Outro incentivo é quanto aos cursos superiores que contemplem a fitoterapia e que invistam em pesquisa. O ambiente acadêmico possibilita o levantamento de informações e constrói novos conhecimentos científicos. “Com certeza temos mais de 200 teses esperando aprovação para serem utilizadas na saúde pública”, afirma Carneiro.

O artigo “As monografias sobre plantas medicinais, publicado na Revista Brasileira de Farmacognosia, indica que as monografias sobre plantas medicinais surgiram na Alemanha, no início do século XIX, país que hoje lidera a produção de fitoterápicos no mundo.

A relação entre indústria e pesquisa

Embora muitos produtos naturais tragam benefícios, informações imprecisas sobre as plantas medicinais e os fitoterápicos prejudicam o setor. “Devido à falta de tradição de uso de medicamentos fitoterápicos no Brasil, aliado a muitas empresas de má-fé que vendem produtos sem nenhum controle de qualidade, criou-se muita preocupação relacionada aos benefícios e riscos que os mesmos podem trazer”, atesta Foglio.

A pesquisadora ressalta que seu grupo de pesquisa tem produzido dados capazes de colocar produtos fitoterápicos no mercado, mas ressalva: “Para tanto, necessitamos de empresas dispostas a trabalhar com eles”, pois há pequena participação da indústria em pesquisa e desenvolvimento na área no Brasil. Visto o tamanho da flora do país, era de se esperar uma expressiva farmacopeia brasileira.

Antes da Lei 13.123/2015, que dispõe sobre o acesso ao patrimônio genético e conhecimento tradicional, havia muita dificuldade para as empresas trabalharem com produtos de plantas nativas, pois era exigida autorização prévia de acesso ao patrimônio genético. “Empresas como Natura e Aché foram multadas, em valores altíssimos, devido às discussões do que era pesquisa e bioprospecção. Com a nova lei, existe a expectativa que se estabeleça uma parceria mais profícua entre universidades e empresas para o desenvolvimento de produtos de origem natural”, analisa Foglio.

O processo de industrialização formula composição padronizada, comprova os efeitos terapêuticos e evita contaminações. A produção de um novo medicamento fitoterápico, obrigatoriamente, deve atender às normas da Anvisa. “Pode levar muitos anos desde a descoberta de um produto até seu desenvolvimento que possibilite a produção padronizada, considerando a grande variabilidade de componentes que uma espécie vegetal poderá apresentar conforme seu fenótipo”, revela a pesquisadora, que atua na identificação e isolamento de princípios ativos.

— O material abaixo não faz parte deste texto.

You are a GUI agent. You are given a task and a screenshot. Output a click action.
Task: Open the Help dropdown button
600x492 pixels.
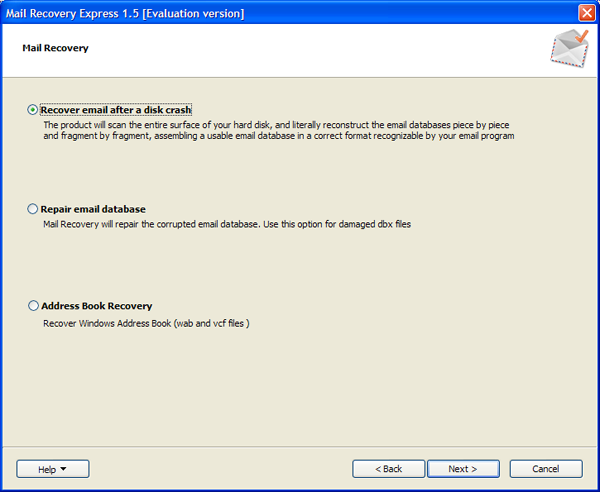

Há inúmeras barreiras para a produção de fitoterápicos, como a falta de elos da cadeia de desenvolvimento, a burocracia com as patentes, dentre outros. “Anualmente são lançados um ou dois, feitos geralmente de plantas exóticas”, informa Marques. O laboratório Aché se destaca, com equipe especializada em fitoterápicos. Entre as novidades no mercado, destacam-se agente cicatrizante feito com barbatimão (Fitoscar, da Apsen); tratamento da osteoartrite e artrite reumatoide feito com açafrão-da-terra (Motore, da Aché); e distúrbios de memória, feito com bacopá (Cognitus, da Sanofi).